A People-Centered Preservation Movement

To democratize preservation—to build a people-centered movement—we must move the protection and reuse of older and historic environments away from the purview of select experts and back to work that all of our citizens can embrace. And to empower people to tell their stories and engage in saving the places that matter to them, we must work in different ways and perhaps outside our comfort zone.

Bryan Stevenson is the founder and executive director of the Equal Justice Initiative, and his work has included the telling of difficult stories. In the introduction to his 2014 book, Just Mercy, Stevenson explains the need for proximity by quoting his grandmother: “You can’t understand most of the important things from a distance, Bryan. You have to get close.” As our nation tries to understand recent events and reconcile them with our full story as Americans, it is easy to decide to step away. But as people who care about what the past can tell us about the future, we have to get close, and we have to accept the challenge Bryan Stevenson issued in his remarks at PastForward 2015:

“I think that our efforts to concretize, to mark, and to indicate what is important about who we are … are critical not only to our history and our understanding of that history, but to the issues that we are dealing with on a daily basis. I believe very strongly that identity matters. And you can tell the identity of a space, of a nation, by what they preserve, what they honor.

 One of the challenges I see in this country is that we’ve actually done a very bad job of creating an American identity reflected by our landmarks, our memorials, our spaces, that tells a very honest story…. It’s like the struggles that created all the issues we are still dealing with don’t matter…. There is power in identity, and I believe we can say something to the rest of this country about what’s important that can help this nation move forward.”

 A number of participants in our future of preservation convenings spoke to the need for connecting our work to wider community objectives and goals that extend beyond design and aesthetics. The challenge is to involve preservationists in something bigger—and, conversely, to show those working to shape the future of our communities the range of what preservation brings to the table.

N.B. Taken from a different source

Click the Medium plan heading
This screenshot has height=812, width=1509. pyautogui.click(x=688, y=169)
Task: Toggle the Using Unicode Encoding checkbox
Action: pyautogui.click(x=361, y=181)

I have been reflecting on the subject of connections in an age of specialization since finishing Richard Holmes’ The Age of Wonder, which looks at the growth of science in the Romantic Age. Holmes tackles this broad topic with a blend of history, biography, art, science, and philosophy. He has said that he wrote this book because:

“The old, rigid debates and boundaries—science versus religion, science versus the arts, science versus traditional ethics—are no longer enough. We should be impatient with them. We need a wider, more generous, more imaginative perspective. Above all, perhaps, we need the three things that a scientific culture can sustain: the sense of individual wonder, the power of hope, and the vivid but questing belief in a future for the globe.”

I love that idea of a “wider, more generous, more imaginative perspective.” As the old African proverb states, “If you want to go quickly, go alone. If you want to go far, go together.” Making those broader connections in our age of specialization—and repurposing old ideas for today’s times—are critical to building a new, people-centered preservation movement.

This is work we each must do. Marcel Proust once said, “The real voyage of discovery consists not in seeking new landscapes, but in having new eyes.” And, just as Bryan Stevenson looks back to the wisdom of his grandmother, I never forget the times that my own grandmother told me: “Make yourself useful as well as ornamental!”

Rethinking preservation for 2017 and beyond is useful work that we all can do together.